■ **Exercise instructions**: Can you copy out the message below about African & African-American Studies at Elon, word for word and in full?

Thank you for your interest in African & African-American Studies at Elon (AAASE). It has been a pleasure to serve as the program coordinator since 2006. In that time, I have overseen several important developments related to a strengthened curriculum, expanded course offerings, new hires, and exciting programming. These developments are made possible through the hard work of several dedicated faculty and staff, many of whom comprise the AAASE Advisory Board.
However, none of AAASE's progress would have been possible without the vision of Professor K. Wilhelmina Boyd, whose contributions to the university we continue to honor. At the program’s inception in 1994, Professor Boyd pioneered much of AAASE’s work as the first coordinator. She retired from the Department of English in 2005, four years before her eventual death. Professor Boyd was an avid bibliophile, who started Elon’s annual celebration of African-American Read-in Day. We revived the event in 2011 and Elon’s Black Alumni Network (EBAN) started and named their bookclub after Prof. Boyd.
In 2008, we launched the Black Oaks Graduating Seniors Banquet and at the annual event held each May, we present the K. Wilhelmina Boyd Scholar award to an outstanding AAASE minor, whose Elon career exemplifies Prof. Boyd’s life and work. On Aug. 21, 2012, friends and colleagues gathered in Alamance 302 for the dedication of the K. Wilhelmina Boyd Office of African & African-American Studies, a fitting tribute to a trailblazing educator. Some of those colleagues paid tribute to Prof. Boyd in a video located on this website's welcome page.

■ **Data extract**:
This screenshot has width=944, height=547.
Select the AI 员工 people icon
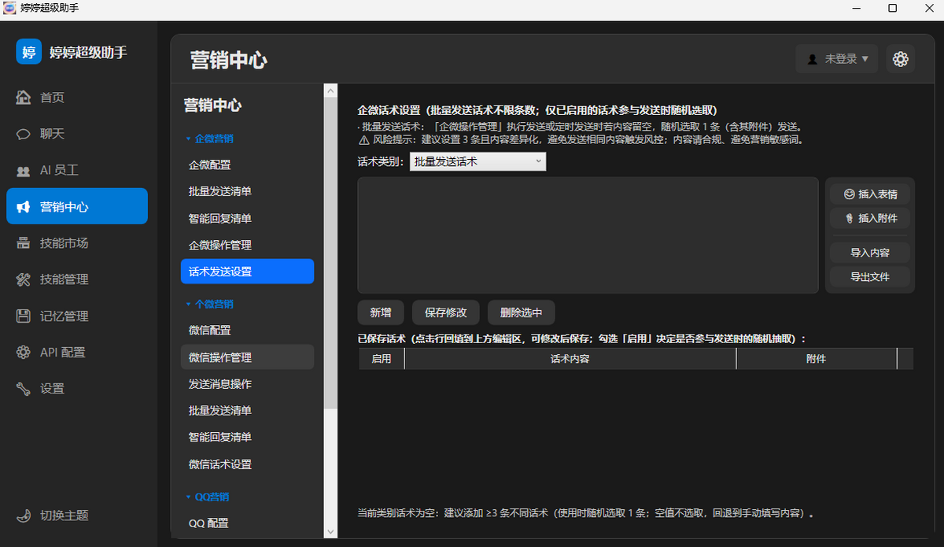pos(24,170)
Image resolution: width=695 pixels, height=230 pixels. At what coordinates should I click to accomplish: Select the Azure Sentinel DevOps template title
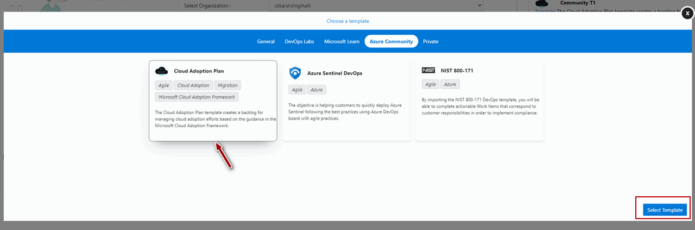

■ **Result of this task**:
Thank you for your interest in African & African-American Studies at Elon (AAASE). It has been a pleasure to serve as the program coordinator since 2006. In that time, I have overseen several important developments related to a strengthened curriculum, expanded course offerings, new hires, and exciting programming. These developments are made possible through the hard work of several dedicated faculty and staff, many of whom comprise the AAASE Advisory Board.
However, none of AAASE's progress would have been possible without the vision of Professor K. Wilhelmina Boyd, whose contributions to the university we continue to honor. At the program’s inception in 1994, Professor Boyd pioneered much of AAASE’s work as the first coordinator. She retired from the Department of English in 2005, four years before her eventual death. Professor Boyd was an avid bibliophile, who started Elon’s annual celebration of African-American Read-in Day. We revived the event in 2011 and Elon’s Black Alumni Network (EBAN) started and named their bookclub after Prof. Boyd.
In 2008, we launched the Black Oaks Graduating Seniors Banquet and at the annual event held each May, we present the K. Wilhelmina Boyd Scholar award to an outstanding AAASE minor, whose Elon career exemplifies Prof. Boyd’s life and work. On Aug. 21, 2012, friends and colleagues gathered in Alamance 302 for the dedication of the K. Wilhelmina Boyd Office of African & African-American Studies, a fitting tribute to a trailblazing educator. Some of those colleagues paid tribute to Prof. Boyd in a video located on this website's welcome page.